#### YOUR ASSIGNMENT:
Treat the line containing "Screen dimensions: 1568x748" as the first line of the answer and the last line of the data as its final line, reproducing every line between exactly.
** DATA FOR THIS TASK follows **
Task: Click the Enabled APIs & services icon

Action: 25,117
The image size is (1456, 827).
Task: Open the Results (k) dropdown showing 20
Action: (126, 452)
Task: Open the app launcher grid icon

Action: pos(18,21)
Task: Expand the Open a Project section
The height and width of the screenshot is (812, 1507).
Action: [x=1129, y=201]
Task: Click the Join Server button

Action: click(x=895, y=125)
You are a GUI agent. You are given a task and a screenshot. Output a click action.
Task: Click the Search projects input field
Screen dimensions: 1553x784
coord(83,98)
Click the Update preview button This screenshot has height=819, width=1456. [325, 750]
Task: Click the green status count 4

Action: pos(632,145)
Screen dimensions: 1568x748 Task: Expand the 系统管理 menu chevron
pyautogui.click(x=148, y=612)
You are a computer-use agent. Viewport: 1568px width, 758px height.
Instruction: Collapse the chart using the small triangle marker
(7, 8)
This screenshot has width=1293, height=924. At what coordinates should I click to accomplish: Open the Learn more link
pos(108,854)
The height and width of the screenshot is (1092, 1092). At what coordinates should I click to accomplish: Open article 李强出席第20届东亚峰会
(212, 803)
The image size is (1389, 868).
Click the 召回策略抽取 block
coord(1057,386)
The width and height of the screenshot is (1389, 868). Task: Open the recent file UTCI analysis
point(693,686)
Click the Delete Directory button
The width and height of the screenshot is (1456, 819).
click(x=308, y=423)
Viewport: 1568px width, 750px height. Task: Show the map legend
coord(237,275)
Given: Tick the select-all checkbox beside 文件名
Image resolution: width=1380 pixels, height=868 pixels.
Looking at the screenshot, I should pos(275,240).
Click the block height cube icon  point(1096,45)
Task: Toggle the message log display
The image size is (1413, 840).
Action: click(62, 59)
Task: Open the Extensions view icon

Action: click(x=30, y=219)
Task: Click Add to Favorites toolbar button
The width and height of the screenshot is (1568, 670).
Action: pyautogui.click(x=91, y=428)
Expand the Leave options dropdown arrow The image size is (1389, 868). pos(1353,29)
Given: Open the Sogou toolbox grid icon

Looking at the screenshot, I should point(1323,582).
** End of DATA FOR THIS TASK **
#### RESULT OF THE TASK:
Screen dimensions: 1568x748 Task: Expand the 系统管理 menu chevron
pyautogui.click(x=148, y=612)
You are a computer-use agent. Viewport: 1568px width, 758px height.
Instruction: Collapse the chart using the small triangle marker
(7, 8)
This screenshot has width=1293, height=924. At what coordinates should I click to accomplish: Open the Learn more link
pos(108,854)
The height and width of the screenshot is (1092, 1092). At what coordinates should I click to accomplish: Open article 李强出席第20届东亚峰会
(212, 803)
The image size is (1389, 868).
Click the 召回策略抽取 block
coord(1057,386)
The width and height of the screenshot is (1389, 868). Task: Open the recent file UTCI analysis
point(693,686)
Click the Delete Directory button
The width and height of the screenshot is (1456, 819).
click(x=308, y=423)
Viewport: 1568px width, 750px height. Task: Show the map legend
coord(237,275)
Given: Tick the select-all checkbox beside 文件名
Image resolution: width=1380 pixels, height=868 pixels.
Looking at the screenshot, I should pos(275,240).
Click the block height cube icon  point(1096,45)
Task: Toggle the message log display
The image size is (1413, 840).
Action: click(62, 59)
Task: Open the Extensions view icon

Action: click(x=30, y=219)
Task: Click Add to Favorites toolbar button
The width and height of the screenshot is (1568, 670).
Action: pyautogui.click(x=91, y=428)
Expand the Leave options dropdown arrow The image size is (1389, 868). pos(1353,29)
Given: Open the Sogou toolbox grid icon

Looking at the screenshot, I should point(1323,582).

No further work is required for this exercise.